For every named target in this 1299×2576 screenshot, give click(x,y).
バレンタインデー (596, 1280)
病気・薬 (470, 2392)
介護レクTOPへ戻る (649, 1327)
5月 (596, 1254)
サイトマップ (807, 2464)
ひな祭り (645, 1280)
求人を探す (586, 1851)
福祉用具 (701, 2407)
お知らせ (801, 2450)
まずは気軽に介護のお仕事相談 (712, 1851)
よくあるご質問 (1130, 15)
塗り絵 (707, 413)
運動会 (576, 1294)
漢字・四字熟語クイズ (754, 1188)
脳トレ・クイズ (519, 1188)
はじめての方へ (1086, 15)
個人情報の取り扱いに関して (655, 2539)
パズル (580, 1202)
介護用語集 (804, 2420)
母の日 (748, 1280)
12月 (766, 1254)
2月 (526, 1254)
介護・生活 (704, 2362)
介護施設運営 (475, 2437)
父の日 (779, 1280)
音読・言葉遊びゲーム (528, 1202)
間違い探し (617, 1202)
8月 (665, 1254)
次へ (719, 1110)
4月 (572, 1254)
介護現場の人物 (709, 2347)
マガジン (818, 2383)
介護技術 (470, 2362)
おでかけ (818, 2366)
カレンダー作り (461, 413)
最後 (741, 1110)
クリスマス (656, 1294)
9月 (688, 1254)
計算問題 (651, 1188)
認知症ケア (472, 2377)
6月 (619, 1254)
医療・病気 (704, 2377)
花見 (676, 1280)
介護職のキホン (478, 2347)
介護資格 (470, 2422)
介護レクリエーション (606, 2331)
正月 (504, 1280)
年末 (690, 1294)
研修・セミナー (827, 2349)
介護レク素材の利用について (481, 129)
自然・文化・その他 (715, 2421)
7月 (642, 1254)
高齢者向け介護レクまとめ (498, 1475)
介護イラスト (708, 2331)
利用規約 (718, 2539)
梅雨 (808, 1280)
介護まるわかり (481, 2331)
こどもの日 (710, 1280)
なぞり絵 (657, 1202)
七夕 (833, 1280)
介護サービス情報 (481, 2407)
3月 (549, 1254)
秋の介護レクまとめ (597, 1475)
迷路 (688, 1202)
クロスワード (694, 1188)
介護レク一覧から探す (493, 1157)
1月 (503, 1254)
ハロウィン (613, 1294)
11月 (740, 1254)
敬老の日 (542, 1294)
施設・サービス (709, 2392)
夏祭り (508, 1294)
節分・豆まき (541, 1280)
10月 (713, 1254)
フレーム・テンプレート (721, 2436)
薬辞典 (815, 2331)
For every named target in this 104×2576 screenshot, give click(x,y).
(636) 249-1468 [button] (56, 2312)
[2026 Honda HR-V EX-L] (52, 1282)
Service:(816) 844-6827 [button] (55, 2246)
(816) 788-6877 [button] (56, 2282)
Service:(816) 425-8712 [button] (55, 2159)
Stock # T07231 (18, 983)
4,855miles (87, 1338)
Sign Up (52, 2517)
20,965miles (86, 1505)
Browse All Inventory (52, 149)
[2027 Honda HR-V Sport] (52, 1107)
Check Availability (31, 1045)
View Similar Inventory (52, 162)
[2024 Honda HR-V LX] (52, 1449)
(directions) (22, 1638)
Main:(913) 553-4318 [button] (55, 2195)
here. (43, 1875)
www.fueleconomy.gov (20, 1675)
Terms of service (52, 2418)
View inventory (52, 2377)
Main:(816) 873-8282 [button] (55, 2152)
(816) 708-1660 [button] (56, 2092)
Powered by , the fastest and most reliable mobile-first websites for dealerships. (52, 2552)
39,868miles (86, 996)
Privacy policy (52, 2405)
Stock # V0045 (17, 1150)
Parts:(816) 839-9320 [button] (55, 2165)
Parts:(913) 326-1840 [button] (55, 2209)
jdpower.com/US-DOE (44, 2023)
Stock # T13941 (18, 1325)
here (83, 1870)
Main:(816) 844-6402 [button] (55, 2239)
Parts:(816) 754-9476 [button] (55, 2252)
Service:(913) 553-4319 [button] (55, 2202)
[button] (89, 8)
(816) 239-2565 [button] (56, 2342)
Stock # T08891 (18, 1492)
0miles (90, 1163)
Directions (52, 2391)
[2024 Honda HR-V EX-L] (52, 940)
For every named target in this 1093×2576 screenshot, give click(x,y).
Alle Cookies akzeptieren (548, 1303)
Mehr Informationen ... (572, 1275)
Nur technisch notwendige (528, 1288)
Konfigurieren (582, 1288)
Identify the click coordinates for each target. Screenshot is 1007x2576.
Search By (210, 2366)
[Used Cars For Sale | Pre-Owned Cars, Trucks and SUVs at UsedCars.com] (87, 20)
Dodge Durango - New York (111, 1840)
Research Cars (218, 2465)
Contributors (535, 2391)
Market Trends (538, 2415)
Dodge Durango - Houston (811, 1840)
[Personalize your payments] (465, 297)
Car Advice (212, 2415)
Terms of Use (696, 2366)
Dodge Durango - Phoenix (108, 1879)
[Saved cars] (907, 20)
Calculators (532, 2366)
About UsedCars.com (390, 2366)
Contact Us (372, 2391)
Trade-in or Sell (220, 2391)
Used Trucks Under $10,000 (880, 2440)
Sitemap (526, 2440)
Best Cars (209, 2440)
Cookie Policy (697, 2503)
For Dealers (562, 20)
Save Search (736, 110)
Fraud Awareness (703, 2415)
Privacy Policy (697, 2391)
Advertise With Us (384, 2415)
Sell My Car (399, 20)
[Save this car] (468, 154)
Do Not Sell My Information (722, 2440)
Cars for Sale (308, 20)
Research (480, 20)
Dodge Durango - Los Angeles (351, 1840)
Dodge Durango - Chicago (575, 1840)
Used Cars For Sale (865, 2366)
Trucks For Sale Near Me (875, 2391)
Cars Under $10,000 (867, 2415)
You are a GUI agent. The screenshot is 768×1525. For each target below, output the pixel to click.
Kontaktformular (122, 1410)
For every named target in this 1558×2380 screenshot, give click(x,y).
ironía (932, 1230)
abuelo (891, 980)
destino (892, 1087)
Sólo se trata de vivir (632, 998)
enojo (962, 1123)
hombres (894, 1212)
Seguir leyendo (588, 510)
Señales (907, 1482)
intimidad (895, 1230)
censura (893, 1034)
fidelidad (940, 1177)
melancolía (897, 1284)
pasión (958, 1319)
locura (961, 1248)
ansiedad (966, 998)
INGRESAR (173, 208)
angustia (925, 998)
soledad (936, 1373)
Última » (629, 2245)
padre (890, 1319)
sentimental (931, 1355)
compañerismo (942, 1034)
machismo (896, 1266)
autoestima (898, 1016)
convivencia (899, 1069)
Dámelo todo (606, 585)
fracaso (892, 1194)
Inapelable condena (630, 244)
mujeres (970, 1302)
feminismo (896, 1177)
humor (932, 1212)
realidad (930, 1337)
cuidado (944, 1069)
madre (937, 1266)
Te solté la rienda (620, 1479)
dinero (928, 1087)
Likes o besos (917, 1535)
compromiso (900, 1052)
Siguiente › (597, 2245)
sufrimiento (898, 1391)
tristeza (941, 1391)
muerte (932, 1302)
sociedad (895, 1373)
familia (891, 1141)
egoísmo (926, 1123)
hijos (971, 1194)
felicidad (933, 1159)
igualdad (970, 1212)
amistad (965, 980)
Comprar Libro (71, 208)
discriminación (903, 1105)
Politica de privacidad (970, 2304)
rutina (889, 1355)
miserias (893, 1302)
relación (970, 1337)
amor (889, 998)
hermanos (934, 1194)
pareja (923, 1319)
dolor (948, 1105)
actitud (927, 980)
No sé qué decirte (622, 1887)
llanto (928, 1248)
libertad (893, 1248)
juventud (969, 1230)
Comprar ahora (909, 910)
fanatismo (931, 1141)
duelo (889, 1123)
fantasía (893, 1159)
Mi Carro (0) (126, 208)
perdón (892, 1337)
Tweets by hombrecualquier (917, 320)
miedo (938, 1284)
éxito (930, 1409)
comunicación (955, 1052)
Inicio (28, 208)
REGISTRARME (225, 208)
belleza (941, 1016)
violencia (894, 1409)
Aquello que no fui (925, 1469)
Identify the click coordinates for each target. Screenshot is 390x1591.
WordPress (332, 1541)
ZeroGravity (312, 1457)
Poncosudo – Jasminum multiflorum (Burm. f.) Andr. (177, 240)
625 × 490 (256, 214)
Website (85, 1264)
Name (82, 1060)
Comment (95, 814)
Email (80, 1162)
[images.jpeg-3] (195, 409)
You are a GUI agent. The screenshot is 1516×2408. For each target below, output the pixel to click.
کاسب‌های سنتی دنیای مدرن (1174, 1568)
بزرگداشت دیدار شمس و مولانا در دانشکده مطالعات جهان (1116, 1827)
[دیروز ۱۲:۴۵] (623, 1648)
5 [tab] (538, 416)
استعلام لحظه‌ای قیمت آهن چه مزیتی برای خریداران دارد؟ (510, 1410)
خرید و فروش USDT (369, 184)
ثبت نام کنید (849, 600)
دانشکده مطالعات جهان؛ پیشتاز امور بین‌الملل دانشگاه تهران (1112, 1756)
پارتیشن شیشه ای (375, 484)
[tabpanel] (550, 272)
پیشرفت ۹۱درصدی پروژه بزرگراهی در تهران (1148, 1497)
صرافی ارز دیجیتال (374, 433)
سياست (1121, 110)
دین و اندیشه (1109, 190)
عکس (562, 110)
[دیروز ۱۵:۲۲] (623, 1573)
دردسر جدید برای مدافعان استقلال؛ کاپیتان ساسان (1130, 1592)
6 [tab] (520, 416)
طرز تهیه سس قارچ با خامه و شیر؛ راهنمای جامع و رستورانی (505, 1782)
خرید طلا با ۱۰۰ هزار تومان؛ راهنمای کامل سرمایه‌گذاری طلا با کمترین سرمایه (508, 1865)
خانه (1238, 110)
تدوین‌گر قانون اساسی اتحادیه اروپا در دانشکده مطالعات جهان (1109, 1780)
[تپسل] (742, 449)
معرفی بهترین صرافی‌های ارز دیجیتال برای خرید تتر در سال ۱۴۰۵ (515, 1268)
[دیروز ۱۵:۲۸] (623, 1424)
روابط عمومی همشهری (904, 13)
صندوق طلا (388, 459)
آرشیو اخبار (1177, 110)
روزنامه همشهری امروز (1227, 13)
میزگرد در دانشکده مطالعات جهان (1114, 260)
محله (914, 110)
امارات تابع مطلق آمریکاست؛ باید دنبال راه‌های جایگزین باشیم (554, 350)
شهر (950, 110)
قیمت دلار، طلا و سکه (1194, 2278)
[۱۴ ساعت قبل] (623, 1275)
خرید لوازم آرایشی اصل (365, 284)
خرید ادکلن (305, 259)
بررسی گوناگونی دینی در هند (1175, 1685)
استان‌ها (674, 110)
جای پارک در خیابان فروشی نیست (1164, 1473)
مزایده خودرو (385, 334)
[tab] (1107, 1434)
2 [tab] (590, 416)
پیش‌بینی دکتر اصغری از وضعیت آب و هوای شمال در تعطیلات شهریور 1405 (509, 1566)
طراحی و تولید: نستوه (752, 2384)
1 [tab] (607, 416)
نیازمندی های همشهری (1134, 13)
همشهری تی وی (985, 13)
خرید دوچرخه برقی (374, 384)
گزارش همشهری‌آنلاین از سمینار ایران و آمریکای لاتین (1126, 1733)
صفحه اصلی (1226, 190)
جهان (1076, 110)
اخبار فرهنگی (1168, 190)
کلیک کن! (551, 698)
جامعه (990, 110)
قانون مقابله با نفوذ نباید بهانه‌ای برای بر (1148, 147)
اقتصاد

____

ASSIGNED TASK → Please return only the lines above, starting at the line that has "介護レク一覧から探す (493, 1157)" and ending at the line that has "www.fueleconomy.gov (20, 1675)", keeping both and leaving each one unchanged.

TASK OUTPUT →
介護レク一覧から探す (493, 1157)
1月 (503, 1254)
ハロウィン (613, 1294)
11月 (740, 1254)
敬老の日 (542, 1294)
施設・サービス (709, 2392)
夏祭り (508, 1294)
節分・豆まき (541, 1280)
10月 (713, 1254)
フレーム・テンプレート (721, 2436)
薬辞典 (815, 2331)
For every named target in this 104×2576 screenshot, give click(x,y).
(636) 249-1468 [button] (56, 2312)
[2026 Honda HR-V EX-L] (52, 1282)
Service:(816) 844-6827 [button] (55, 2246)
(816) 788-6877 [button] (56, 2282)
Service:(816) 425-8712 [button] (55, 2159)
Stock # T07231 (18, 983)
4,855miles (87, 1338)
Sign Up (52, 2517)
20,965miles (86, 1505)
Browse All Inventory (52, 149)
[2027 Honda HR-V Sport] (52, 1107)
Check Availability (31, 1045)
View Similar Inventory (52, 162)
[2024 Honda HR-V LX] (52, 1449)
(directions) (22, 1638)
Main:(913) 553-4318 [button] (55, 2195)
here. (43, 1875)
www.fueleconomy.gov (20, 1675)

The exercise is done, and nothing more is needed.